**TASK**
Text in the records must be reproduced exactly, and pictures must be skipped.
----- SUPPLIED ENTRIES
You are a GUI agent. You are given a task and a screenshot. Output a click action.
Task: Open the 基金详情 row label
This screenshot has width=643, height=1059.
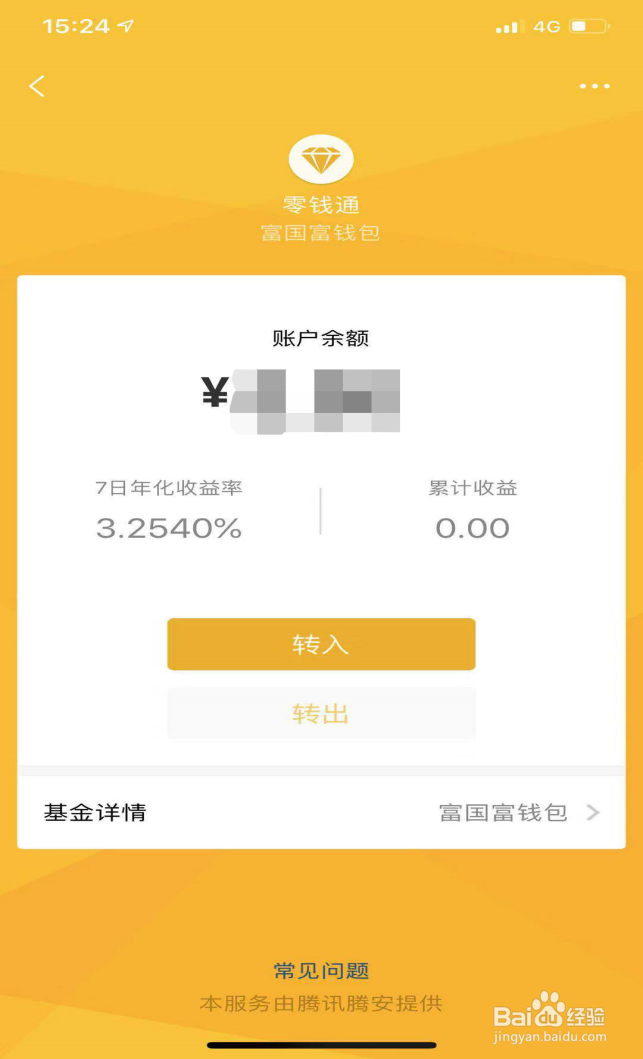coord(95,812)
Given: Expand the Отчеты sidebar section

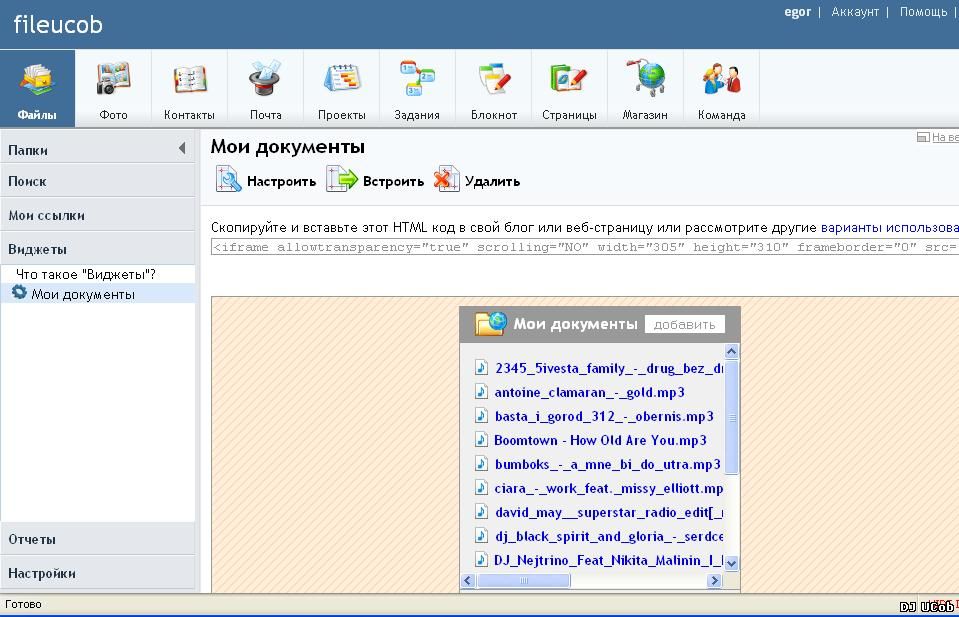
----------
**TASK RESPONSE**
You are a GUI agent. You are given a task and a screenshot. Output a click action.
Task: Open the 基金详情 row label
This screenshot has width=643, height=1059.
coord(95,812)
Given: Expand the Отчеты sidebar section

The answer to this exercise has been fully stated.